Présidentielle USA 2020. Propos de candidats

Voici une sélection des derniers  propos des candidats à la présidentielle 2020 aux Etats-Unis.

> Joe Biden (Parti démocrate, candidat à la primaire de la présidentielle 2020)
- Le président Trump pense que ses tarifs sont payés par la Chine. Tout comme il pense que le Mexique construit le mur.
- Le président Trump apporte son accord secret d'une page avec le Mexique dans l'Iowa. Les Iowains écrasés par ses tarifs aimeraient bien le voir.
- Trump ne comprend pas les bases de l’économie. Il pense que ses tarifs sont payés par la Chine. Tout étudiant en première année d'économie pourrait vous dire que le peuple américain paie ses tarifs. Les caissiers de Target voient ce qui se passe – ils en savent plus sur l’économie que Trump.
- Il pense qu’il est dur. Eh bien, il est facile d’être dur quand une autre personne ressent la douleur. Combien d’agriculteurs de l’Iowa et du pays sont sur le point de perdre leur entreprise, leur ferme à cause des tarifs de Trump?

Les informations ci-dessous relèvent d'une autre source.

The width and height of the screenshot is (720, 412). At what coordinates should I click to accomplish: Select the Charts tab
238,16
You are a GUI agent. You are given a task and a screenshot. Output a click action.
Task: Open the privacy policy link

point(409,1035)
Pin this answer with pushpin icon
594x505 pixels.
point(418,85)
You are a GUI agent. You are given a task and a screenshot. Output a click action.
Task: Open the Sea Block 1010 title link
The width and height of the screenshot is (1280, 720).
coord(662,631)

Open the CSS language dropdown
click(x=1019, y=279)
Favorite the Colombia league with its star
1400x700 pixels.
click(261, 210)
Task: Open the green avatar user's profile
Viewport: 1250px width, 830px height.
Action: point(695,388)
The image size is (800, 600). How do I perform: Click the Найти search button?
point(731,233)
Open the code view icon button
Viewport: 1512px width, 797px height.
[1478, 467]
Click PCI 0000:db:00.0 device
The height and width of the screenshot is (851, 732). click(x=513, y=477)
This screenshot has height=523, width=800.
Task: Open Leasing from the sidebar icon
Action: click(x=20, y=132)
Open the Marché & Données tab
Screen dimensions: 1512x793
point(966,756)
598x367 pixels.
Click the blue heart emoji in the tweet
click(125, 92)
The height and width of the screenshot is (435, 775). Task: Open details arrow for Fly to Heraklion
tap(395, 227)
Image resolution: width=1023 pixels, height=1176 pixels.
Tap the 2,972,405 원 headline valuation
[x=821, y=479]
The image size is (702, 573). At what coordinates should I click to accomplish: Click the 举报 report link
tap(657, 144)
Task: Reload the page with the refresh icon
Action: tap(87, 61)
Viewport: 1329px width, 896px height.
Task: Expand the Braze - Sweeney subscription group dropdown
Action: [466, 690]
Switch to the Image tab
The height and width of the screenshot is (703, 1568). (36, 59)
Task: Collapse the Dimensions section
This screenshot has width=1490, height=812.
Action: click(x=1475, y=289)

- Nous ne pouvons pas nous permettre quatre autres années d’une administration qui joue avec les moyens de subsistance des familles américaines. Les familles qui travaillent méritent un président qui se bat pour elles.
- Une chose est claire en ce qui concerne la guerre tarifaire opposant le président Trump à la Chine: les agriculteurs et les fabricants américains sont écrasés – personne ne le sait mieux que l’Iowa. Pour Trump, les gens fragilisés ne sont que des pions dans son jeu.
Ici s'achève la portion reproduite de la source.